== Segment start ==
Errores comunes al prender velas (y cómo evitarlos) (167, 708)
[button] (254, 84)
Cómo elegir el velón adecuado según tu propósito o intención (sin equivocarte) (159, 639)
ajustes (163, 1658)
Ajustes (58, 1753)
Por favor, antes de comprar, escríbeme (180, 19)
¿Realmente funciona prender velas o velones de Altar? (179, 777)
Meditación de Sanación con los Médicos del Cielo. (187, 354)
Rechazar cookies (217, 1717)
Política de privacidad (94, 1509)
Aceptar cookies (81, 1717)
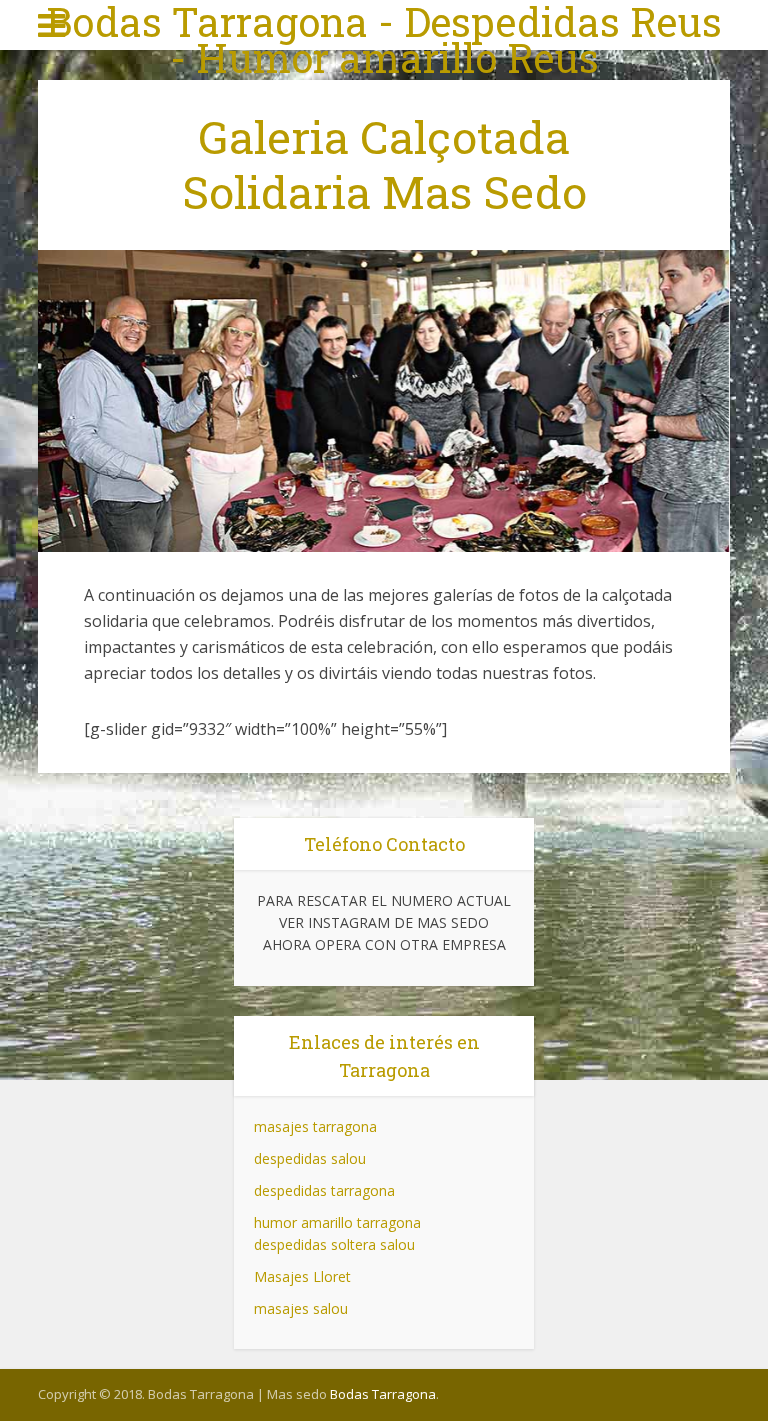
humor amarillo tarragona (337, 1222)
== Segment end ==
▶ [EXERCISE DETAILS]: From the records, copy every line that has the string "velas" in it.

▶ [WRITTEN ANSWER]:
Errores comunes al prender velas (y cómo evitarlos) (167, 708)
¿Realmente funciona prender velas o velones de Altar? (179, 777)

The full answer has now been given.